Bazen yazdıklarınızın sizin hiç istemediğiniz yerlere gittiğine tanıklık etmek durumunda kalırsınız. Amacınız çok başkadır buna karşın hiç istemeden ve bilmeden gönül kırmış olursunuz. Bu durumda bütün fakat’ları, ama’ları, lakin’leri bir tarafa koyarak özür dileyebilmeyi becerebilmeniz gerekir. Vicdan borçsuzluğu önemlidir ve ne yaparsanız yapın kalp kırmadan yapmaya özen gösterin. Kırdıysanız da bunun karşılığında üzerinize düşeni yürekli olarak göğüsleyerek haykırın. Zor bir ülkede yaşadığımızı ve zor zamanlardan geçtiğimizi hepimiz gayet iyi biliyoruz. Futboldaki büyük resim isimli yazımda ülkemizde futbol sahalarında yaşananlar üzerinden bir tabloyu ortaya çıkartmaya çalışmıştım. Birbirinden kopuk gibi gözükmesine karşın, içinde yaşadığımız ülkeyi ve bu ülkenin futbolunu tamamlayan çeşitli olaylardan örnekler sunmuştum. İçerisinde sayın spor bakanımızın açıklamalarının yanı sıra, şike ile ilgili gelişmeler de bulunuyordu, futbol direktörünün adının karıştığı kavga da yer alıyordu. Konyaspor kulübü başkanının İzmir marşı açıklamasıyla U13 final müsabakasındaki oyunculara dair ifadeler de bulunuyordu.
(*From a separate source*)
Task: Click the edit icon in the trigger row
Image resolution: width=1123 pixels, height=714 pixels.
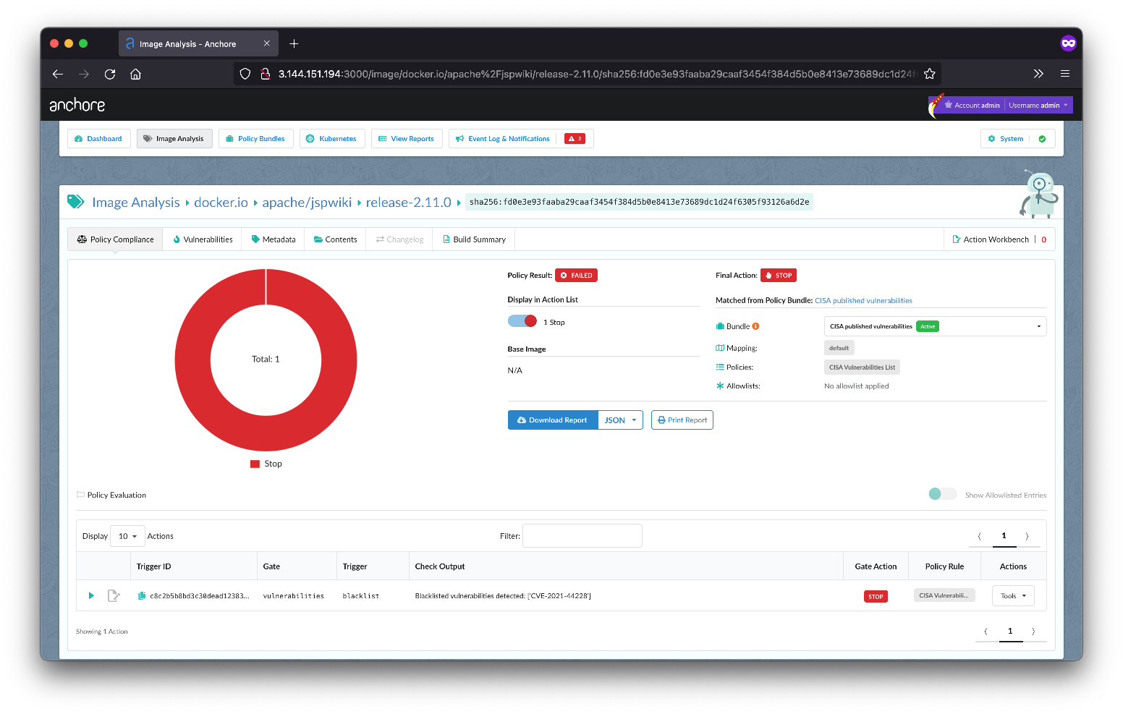Action: point(114,595)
Yazımın sonrasında bana ulaşan Taraftar Hakları Derneği başkanı sevgili dostum Burkal Efe, yazıda fotoğrafı da kullanılan kaleci Bayram Kılıç’ın babasının kendisini aradığını ve üzüntülerini dile getirdiğini belirtti. Bunun üzerine çocuğumuzun babası ile konuştum ve kastını aşan bir duruma sebep olduğum için özürlerimi kendisine ilettim. Amacım ne kariyerinin başındaki bir çocuğun şevkini kırmak ne de onun gelişiminde varını yoğunu ortaya koyan bir babayı incitmekti. Asıl niyetim yazının içinde de olduğu gibi ülkemizin futbol alt yapılarındaki karşılaşmalarda çok sık karşı karşıya kalınan bir duruma vurgu yapmaktı ancak yanlış bir algının oluşmasına yol açtı. Bu açıdan hem yolunun açık olmasını temenni ettiğim Bayram Kılıç’tan, hem onun sevgili babasından hem de Osmanlıspor kulübü alt yapısından özür dilerim.
Sosyal medyada paylaşmış olduğum yazımın altına bir yazı üzerinden bütün yapıp ettiklerimi analiz ettiğini zanneden ve bu doğrultuda ahkam kesenlerin de bana bir özür borçları olduğunu da belirtmek isterim.
Spor sahalarında yaşanan şiddet olgusu başta olmak üzere, taraftar davranışları, şike, sporun toplumsal hayat içerisindeki konumu ile ilgili olarak neler yaptığımı şöyle bir araştırı verdikten sonra öyle büyük büyük laflar etsinler! İzmir’de yaşıyor olmam konunun taraflarından birisi olan kulübe yakın olmamı veyahut onların dolduruşu ile kalem oynattığım anlamına gelmez. Bu ülkenin sporunun/futbolunun içinde yaşadığımız ülke içerisinde ne gibi bir yer işgal ettiği üzerine düşünmeye ve düşündüklerini paylaşmaya çalışan birisiyim sadece.
Sporu özellikle de futbolu önemsiyorum çünkü bu kurumun ve onun dünya üzerindeki en gözde dalının, ülke insanımızı ve ülkemizi anlama açısından bir turnosol kağıdı görevini yerine getirdiğine inanıyorum. Bu yüzden de yüzlerce yazımdan hiçbirisinde maç yorumu bulamazsınız, benim derdim oynanan oyunda neler olduğu ile ilgili değildir, onun arka planındaki işleyiş ile ilgilidir. Amacını aşarak, gönül kırgınlığına yol açan satırlarda da aslında kanayan bir yaraya parmak basmak istemiş ve yıllardan beri var olan bir durumu ortaya koymayı amaçlamıştım. Fair Play ruhuna aykırı davrandığım için sevgili kalecimiz Bayram Kılıç’tan, ailesinden ve spor hayatını sürdürdüğü Osmanlıspor kulübünden özürlerimi kabul buyurmalarını istirham ederim.